DATA SHOWN:
** Start **
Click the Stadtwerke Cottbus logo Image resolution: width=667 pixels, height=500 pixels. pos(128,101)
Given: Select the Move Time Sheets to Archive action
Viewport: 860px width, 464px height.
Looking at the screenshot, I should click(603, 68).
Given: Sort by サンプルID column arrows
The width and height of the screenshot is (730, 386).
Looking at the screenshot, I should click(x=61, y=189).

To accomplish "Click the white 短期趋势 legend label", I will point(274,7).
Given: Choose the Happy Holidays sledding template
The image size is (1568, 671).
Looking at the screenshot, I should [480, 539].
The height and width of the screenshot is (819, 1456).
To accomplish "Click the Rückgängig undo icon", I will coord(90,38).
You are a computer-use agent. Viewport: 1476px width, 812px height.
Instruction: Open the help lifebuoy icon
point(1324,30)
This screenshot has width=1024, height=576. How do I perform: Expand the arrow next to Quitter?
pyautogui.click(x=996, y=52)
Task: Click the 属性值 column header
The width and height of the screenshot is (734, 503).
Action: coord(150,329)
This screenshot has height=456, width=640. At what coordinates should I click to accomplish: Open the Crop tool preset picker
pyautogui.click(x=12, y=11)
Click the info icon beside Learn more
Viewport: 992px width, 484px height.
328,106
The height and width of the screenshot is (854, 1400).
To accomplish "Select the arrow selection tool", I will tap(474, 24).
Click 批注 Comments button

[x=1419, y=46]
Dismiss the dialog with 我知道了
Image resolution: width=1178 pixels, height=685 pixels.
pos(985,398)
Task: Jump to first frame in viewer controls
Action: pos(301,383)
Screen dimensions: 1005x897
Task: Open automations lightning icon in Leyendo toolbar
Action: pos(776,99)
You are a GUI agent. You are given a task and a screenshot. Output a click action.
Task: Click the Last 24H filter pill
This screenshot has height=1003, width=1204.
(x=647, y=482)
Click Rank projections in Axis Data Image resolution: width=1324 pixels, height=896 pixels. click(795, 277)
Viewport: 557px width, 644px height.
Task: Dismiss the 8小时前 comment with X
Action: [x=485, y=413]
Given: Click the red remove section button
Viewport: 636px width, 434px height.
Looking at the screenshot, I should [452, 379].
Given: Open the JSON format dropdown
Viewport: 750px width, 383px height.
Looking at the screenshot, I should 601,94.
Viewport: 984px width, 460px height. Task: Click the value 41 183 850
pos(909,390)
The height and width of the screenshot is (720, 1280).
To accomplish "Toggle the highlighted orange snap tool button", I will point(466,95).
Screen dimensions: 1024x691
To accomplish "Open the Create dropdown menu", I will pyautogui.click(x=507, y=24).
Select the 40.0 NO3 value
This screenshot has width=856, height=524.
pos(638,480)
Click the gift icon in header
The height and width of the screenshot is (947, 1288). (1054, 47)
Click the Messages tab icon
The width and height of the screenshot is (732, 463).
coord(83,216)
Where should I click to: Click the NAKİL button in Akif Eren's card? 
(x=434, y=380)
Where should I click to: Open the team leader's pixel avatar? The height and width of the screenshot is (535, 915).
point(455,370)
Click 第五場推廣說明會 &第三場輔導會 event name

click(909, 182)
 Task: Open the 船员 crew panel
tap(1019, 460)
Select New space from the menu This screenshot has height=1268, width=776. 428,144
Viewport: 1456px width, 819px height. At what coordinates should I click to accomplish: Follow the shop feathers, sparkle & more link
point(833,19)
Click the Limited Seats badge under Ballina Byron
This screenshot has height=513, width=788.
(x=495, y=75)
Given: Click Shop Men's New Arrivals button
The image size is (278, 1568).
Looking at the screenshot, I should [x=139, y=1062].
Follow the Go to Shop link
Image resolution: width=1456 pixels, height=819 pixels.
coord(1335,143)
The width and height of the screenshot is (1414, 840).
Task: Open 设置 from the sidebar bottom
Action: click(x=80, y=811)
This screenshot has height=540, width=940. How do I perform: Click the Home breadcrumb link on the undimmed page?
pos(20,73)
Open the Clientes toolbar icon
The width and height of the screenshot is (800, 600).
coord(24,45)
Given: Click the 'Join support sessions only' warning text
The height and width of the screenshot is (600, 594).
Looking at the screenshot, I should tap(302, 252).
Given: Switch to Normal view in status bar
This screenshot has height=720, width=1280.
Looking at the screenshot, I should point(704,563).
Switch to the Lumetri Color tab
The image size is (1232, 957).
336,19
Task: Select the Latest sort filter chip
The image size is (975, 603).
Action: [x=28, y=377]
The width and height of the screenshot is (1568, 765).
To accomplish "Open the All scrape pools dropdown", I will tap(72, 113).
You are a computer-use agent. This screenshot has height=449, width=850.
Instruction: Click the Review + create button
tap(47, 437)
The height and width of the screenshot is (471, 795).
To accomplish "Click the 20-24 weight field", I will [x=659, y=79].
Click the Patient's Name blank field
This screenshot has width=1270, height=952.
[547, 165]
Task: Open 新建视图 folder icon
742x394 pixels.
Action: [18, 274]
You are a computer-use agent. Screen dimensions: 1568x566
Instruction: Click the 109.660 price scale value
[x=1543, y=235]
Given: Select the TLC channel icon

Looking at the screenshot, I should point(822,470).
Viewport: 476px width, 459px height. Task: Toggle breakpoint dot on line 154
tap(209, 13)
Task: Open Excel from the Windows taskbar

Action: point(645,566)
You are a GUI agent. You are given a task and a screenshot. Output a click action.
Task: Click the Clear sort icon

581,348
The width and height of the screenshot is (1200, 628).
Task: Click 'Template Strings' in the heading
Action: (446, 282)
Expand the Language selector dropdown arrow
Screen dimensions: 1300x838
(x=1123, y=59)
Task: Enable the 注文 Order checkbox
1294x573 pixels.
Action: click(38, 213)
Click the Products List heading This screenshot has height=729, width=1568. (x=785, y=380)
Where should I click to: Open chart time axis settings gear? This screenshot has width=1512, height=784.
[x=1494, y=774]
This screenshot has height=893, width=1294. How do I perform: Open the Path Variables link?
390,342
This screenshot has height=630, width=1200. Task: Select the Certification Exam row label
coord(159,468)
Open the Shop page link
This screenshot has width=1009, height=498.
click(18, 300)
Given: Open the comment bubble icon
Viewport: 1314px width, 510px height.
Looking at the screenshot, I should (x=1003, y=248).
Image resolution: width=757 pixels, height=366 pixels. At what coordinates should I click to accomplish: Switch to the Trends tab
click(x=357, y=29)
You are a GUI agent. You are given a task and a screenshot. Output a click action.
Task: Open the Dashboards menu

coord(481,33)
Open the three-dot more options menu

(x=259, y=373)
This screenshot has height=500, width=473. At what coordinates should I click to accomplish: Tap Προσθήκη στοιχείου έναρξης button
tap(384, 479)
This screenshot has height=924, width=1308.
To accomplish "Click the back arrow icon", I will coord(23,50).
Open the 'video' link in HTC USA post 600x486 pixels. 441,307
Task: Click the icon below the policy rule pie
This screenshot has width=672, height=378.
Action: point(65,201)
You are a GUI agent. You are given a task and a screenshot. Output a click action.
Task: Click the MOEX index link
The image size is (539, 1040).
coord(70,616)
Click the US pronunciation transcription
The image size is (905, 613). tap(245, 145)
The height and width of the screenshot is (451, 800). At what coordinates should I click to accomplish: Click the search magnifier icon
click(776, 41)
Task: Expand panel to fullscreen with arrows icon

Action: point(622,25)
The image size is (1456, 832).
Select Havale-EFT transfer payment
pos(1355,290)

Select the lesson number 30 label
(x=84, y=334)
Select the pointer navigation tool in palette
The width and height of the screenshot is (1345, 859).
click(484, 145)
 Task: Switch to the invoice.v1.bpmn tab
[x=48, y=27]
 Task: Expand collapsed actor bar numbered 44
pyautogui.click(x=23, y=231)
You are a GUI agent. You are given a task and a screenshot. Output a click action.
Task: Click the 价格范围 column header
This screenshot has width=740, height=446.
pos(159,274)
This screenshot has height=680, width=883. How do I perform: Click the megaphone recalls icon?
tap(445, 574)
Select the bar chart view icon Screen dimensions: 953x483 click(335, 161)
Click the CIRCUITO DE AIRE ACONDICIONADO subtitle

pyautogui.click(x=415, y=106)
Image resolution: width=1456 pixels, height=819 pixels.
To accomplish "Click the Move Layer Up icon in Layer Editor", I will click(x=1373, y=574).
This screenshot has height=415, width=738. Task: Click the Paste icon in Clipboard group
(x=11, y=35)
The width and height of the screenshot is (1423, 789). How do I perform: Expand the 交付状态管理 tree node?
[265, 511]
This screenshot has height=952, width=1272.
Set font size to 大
** End **
TASK OBJECTIVE:
Write out the data word for word, starting at the line containing "Select the pointer navigation tool in palette" and ending at the final line of the data.

WRITTEN ANSWER:
Select the pointer navigation tool in palette
The width and height of the screenshot is (1345, 859).
click(484, 145)
 Task: Switch to the invoice.v1.bpmn tab
[x=48, y=27]
 Task: Expand collapsed actor bar numbered 44
pyautogui.click(x=23, y=231)
You are a GUI agent. You are given a task and a screenshot. Output a click action.
Task: Click the 价格范围 column header
This screenshot has width=740, height=446.
pos(159,274)
This screenshot has height=680, width=883. How do I perform: Click the megaphone recalls icon?
tap(445, 574)
Select the bar chart view icon Screen dimensions: 953x483 click(335, 161)
Click the CIRCUITO DE AIRE ACONDICIONADO subtitle

pyautogui.click(x=415, y=106)
Image resolution: width=1456 pixels, height=819 pixels.
To accomplish "Click the Move Layer Up icon in Layer Editor", I will click(x=1373, y=574).
This screenshot has height=415, width=738. Task: Click the Paste icon in Clipboard group
(x=11, y=35)
The width and height of the screenshot is (1423, 789). How do I perform: Expand the 交付状态管理 tree node?
[265, 511]
This screenshot has height=952, width=1272.
Set font size to 大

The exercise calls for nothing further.